Tamara merkt dat de zorgsector wel wat is veranderd in de afgelopen jaren. De aanpak is iets zoetsappiger. Dat geldt ook voor de opvoeding, vertelt ze.

“Ik ben daarin redelijk nuchter. In de basis moeten kinderen gewoon normaal doen. Leg uit waarom iets goed of fout is, maar maak er niet teveel woorden aan vuil. Niet overal aan blijven haken, da’s doodvermoeiend. Dat heb ik echt van mijn moeder. Zo van: we gaan er niet eindeloos over miepen.”

 

“Ik heb een cursus gevolgd om yogadocent te worden. Dat voelde alsof ik terugging naar mijn roots. In Sri Lanka en India is het een en al yoga. Ik heb wel iets met dat spirituele, maar tot op zekere hoogte. Ik geloof vooral in een goede balans. Op tijd bewegen, gezonde voeding en veel de natuur in. Ja, als het heeft geregend met de kinderen naar buiten en stampen in de modder. Dat soort werk.”

 

“Ik ben een enorm familiemens. Daarin merk ik weleens verschil. Vroeger vond mijn moeder het vervelend als ik vroeg of een vriendinnetje mee kon eten. Want dan had ze net te weinig aardappels geschild. Dat kwam dan even niet uit. Zelf ken ik dat gevoel helemaal niet. Van mij mag iedereen blijven eten. Dat vind ik juist gezellig.”

 

 

Tamara vindt het vervelend als mensen haar zwart noemen.
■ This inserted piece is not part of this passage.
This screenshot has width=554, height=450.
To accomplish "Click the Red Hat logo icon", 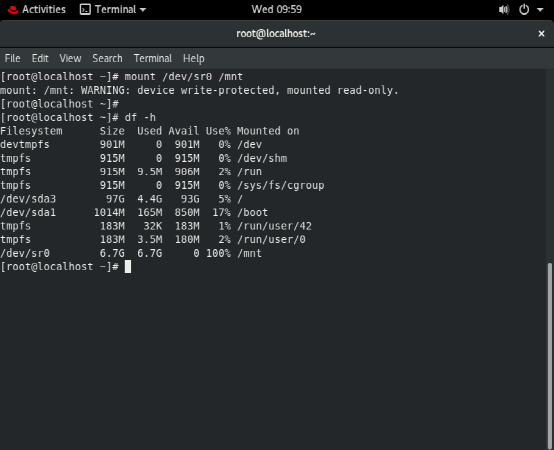I will [13, 10].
“De afstandsbediening is zwart, ik niet. Ik ben bruin of donker. Toch speelt die kleur nauwelijks een rol in mijn leven. Het kwam nauwelijks ter sprake. Ik merk uiteraard wel hoe de discussie oploopt in de samenleving. Ik zie het zo: als je beweert dat discriminatie niet speelt, omdat je er weinig van merkt, maakt dat je nog geen racist. En als je vindt dat racisme écht een thema is, maakt dat je nog niet meteen tot een slachtoffer. Je moet beide kanten willen horen. Dat geldt voor heel veel onderwerpen: in de basis wil ieder mens gewoon gehoord worden. Als we iets meer tijd nemen om naar de gemene deler te zoeken, zou het ook niet zo uit de hand lopen in de wereld.”